● PROBLEM
Take the entries that follow and return exactly the lines from the one holding "Min side (31, 2121)" through the one holding "Wholesale Products (513, 740)", both included. Nothing else is needed.

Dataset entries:
--- START ---

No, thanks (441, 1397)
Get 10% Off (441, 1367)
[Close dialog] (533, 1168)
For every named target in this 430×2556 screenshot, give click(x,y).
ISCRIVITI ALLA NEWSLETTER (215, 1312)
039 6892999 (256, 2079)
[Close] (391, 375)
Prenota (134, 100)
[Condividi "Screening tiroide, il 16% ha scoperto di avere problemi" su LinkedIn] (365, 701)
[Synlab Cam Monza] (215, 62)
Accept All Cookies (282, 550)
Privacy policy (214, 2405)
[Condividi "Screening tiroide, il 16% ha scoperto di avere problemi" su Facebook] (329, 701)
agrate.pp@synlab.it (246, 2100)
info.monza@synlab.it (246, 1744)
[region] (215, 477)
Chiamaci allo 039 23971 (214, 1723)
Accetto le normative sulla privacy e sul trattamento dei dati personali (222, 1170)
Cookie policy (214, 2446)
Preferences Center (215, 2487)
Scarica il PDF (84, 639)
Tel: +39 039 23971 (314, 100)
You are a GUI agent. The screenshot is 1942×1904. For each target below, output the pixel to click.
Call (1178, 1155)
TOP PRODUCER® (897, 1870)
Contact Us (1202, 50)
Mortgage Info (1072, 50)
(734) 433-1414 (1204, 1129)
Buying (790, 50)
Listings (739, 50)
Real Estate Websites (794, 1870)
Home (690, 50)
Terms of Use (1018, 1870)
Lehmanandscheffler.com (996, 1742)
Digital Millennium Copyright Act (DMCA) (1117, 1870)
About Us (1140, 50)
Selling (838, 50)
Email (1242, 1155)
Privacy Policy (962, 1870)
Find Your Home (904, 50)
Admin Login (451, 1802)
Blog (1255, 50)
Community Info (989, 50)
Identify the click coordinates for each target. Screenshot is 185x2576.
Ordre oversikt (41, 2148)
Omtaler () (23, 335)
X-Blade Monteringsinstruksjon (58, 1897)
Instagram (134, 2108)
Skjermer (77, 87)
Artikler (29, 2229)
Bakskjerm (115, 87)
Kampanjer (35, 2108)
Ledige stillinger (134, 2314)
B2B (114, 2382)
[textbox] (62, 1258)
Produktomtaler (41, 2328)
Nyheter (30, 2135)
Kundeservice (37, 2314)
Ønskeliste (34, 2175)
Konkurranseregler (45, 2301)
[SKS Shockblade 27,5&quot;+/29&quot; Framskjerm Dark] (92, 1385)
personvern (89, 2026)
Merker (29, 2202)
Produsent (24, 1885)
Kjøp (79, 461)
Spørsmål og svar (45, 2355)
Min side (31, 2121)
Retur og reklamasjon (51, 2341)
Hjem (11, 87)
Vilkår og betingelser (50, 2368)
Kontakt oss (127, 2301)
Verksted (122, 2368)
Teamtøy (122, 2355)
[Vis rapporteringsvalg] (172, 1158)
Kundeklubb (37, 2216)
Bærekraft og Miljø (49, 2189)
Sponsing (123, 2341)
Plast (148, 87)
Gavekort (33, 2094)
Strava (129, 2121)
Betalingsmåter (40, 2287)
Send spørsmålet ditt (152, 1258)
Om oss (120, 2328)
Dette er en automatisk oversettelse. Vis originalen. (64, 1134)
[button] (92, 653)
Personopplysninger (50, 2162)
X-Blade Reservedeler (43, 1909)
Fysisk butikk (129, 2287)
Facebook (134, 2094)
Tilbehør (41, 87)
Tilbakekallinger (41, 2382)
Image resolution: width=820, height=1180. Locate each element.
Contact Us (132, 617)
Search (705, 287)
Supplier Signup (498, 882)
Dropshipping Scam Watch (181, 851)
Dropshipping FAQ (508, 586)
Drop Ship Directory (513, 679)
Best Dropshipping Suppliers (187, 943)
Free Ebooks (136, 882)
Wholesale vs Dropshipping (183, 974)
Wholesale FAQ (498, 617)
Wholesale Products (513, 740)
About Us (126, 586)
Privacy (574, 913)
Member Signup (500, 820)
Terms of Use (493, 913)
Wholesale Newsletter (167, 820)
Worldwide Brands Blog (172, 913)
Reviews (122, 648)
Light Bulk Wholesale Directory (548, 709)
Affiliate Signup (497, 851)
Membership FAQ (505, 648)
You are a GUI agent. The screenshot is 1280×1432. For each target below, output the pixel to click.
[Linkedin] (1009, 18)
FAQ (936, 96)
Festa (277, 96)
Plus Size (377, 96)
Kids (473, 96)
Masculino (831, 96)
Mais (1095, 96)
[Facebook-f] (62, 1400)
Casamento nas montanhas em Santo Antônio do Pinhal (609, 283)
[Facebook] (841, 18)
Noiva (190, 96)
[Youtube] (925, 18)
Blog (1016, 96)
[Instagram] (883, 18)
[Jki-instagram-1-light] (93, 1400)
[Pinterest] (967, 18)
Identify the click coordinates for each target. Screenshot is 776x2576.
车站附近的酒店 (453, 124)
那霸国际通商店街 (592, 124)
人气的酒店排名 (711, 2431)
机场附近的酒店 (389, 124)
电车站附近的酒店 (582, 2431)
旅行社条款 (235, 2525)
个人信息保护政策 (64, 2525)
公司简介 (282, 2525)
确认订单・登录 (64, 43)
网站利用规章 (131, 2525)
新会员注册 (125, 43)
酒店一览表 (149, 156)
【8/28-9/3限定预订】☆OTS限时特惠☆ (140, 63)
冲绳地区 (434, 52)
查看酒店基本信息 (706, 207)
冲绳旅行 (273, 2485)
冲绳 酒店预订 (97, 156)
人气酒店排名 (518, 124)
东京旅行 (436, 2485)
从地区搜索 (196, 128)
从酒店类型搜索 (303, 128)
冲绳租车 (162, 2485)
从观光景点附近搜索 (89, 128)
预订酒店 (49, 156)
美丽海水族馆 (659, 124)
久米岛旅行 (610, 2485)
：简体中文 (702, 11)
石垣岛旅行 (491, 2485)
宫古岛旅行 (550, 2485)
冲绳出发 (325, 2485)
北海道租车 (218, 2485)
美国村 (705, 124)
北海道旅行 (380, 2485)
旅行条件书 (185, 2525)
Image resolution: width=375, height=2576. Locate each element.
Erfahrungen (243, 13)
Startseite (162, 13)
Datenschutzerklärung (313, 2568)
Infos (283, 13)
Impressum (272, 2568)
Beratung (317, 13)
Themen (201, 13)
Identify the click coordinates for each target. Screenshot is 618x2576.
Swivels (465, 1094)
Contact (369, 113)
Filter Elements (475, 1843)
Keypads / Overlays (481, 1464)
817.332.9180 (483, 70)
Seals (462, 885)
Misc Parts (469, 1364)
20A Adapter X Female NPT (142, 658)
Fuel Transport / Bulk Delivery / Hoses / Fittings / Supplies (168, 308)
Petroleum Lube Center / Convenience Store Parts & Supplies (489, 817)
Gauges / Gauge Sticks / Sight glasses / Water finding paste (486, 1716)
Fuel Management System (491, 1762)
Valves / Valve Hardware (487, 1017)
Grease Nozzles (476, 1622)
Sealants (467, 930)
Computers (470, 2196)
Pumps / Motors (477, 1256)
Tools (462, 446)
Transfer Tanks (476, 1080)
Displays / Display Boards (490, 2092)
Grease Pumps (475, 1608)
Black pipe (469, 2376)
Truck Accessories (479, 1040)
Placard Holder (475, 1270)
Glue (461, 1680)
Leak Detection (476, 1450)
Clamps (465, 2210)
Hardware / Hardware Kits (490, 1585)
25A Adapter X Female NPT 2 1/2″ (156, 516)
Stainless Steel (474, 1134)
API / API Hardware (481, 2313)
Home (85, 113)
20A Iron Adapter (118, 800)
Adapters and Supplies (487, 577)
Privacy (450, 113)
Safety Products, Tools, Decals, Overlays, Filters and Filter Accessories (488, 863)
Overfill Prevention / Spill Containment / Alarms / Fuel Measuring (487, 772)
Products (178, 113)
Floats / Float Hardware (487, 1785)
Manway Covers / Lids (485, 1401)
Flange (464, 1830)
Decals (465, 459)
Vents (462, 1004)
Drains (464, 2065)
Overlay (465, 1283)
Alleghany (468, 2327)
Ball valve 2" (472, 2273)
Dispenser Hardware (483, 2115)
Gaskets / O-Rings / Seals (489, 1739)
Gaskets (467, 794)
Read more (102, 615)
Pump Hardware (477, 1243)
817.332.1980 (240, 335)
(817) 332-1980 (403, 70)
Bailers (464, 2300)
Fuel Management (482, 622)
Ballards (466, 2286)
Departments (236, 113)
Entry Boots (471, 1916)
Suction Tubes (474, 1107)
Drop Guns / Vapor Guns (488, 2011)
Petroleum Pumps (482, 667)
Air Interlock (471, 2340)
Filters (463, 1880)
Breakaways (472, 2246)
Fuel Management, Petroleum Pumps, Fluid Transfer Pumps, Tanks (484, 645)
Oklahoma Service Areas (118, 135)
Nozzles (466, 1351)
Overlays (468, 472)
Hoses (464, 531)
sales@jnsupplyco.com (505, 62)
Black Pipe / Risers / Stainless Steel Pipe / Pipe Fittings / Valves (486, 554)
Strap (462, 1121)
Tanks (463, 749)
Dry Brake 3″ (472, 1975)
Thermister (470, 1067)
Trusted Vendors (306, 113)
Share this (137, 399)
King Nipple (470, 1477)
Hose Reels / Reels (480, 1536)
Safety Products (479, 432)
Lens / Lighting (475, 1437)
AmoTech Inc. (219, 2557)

--- END ---

● ANSWER SECTION
Min side (31, 2121)
Retur og reklamasjon (51, 2341)
Hjem (11, 87)
Vilkår og betingelser (50, 2368)
Kontakt oss (127, 2301)
Verksted (122, 2368)
Teamtøy (122, 2355)
[Vis rapporteringsvalg] (172, 1158)
Kundeklubb (37, 2216)
Bærekraft og Miljø (49, 2189)
Sponsing (123, 2341)
Plast (148, 87)
Gavekort (33, 2094)
Strava (129, 2121)
Betalingsmåter (40, 2287)
Send spørsmålet ditt (152, 1258)
Om oss (120, 2328)
Dette er en automatisk oversettelse. Vis originalen. (64, 1134)
[button] (92, 653)
Personopplysninger (50, 2162)
X-Blade Reservedeler (43, 1909)
Fysisk butikk (129, 2287)
Facebook (134, 2094)
Tilbehør (41, 87)
Tilbakekallinger (41, 2382)
Image resolution: width=820, height=1180. Locate each element.
Contact Us (132, 617)
Search (705, 287)
Supplier Signup (498, 882)
Dropshipping Scam Watch (181, 851)
Dropshipping FAQ (508, 586)
Drop Ship Directory (513, 679)
Best Dropshipping Suppliers (187, 943)
Free Ebooks (136, 882)
Wholesale vs Dropshipping (183, 974)
Wholesale FAQ (498, 617)
Wholesale Products (513, 740)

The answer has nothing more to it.